In the study, the team examined how walking could influence disability in knee osteoarthritis.
They examined four years of data from more than 1,500 adults in the national Osteoarthritis Initiative from Baltimore, Pittsburgh, Columbus and Pawtucket, Rhode Island.
All of the people had pain or stiffness in their knees but were free of disability when they began the study.
The researchers monitored their physical activity with accelerometers.
After four years, the researchers found that one hour of weekly moderate exercise helped the older people keep their ability to perform daily tasks effectively.
The weekly hour of exercise cut the risk of disability, such as walking too slowly to safely cross a street, by 85%.
It also cut the risk of daily living disability, such as difficulty in walking across a room, bathing and dressing, by almost 45%.
On the contrary, 24% of adults who did not do the weekly hour of exercise walked too slowly to safely cross the street, and 23% complained problems doing their morning routine.
The researchers suggest that regular physical activity could protect overall health in older people with arthritis.
It doesn’t require too much time.
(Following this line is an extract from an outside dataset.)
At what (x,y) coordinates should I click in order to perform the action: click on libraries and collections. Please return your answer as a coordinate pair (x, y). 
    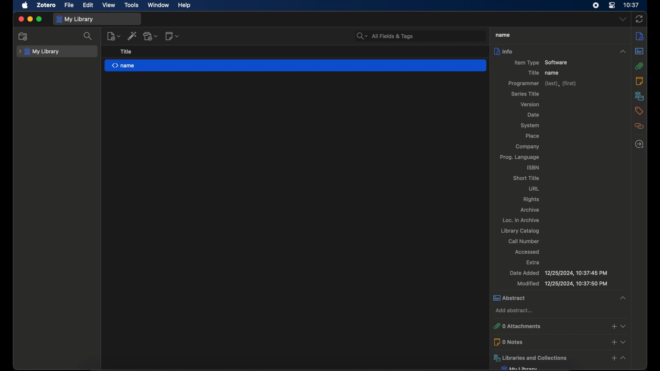
    Looking at the image, I should click on (548, 358).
Less than 10 minutes a day can help people maintain their independence.
The finding may motivate inactive older people to change their lifestyle and be more physically active.
The current federal guidelines recommend older adults with arthritis should participate in a low-impact activity.
Healthy older adults participate should do at least 2.5 hours a week of moderate-intensity activity to protect their heart health.
The team hopes this new public health finding will motivate an intermediate physical activity goal.
The lead author of the study is Dorothy Dunlop, professor of preventive medicine at Northwestern University Feinberg School of Medicine.
The study is published in the American Journal of Preventive Medicine.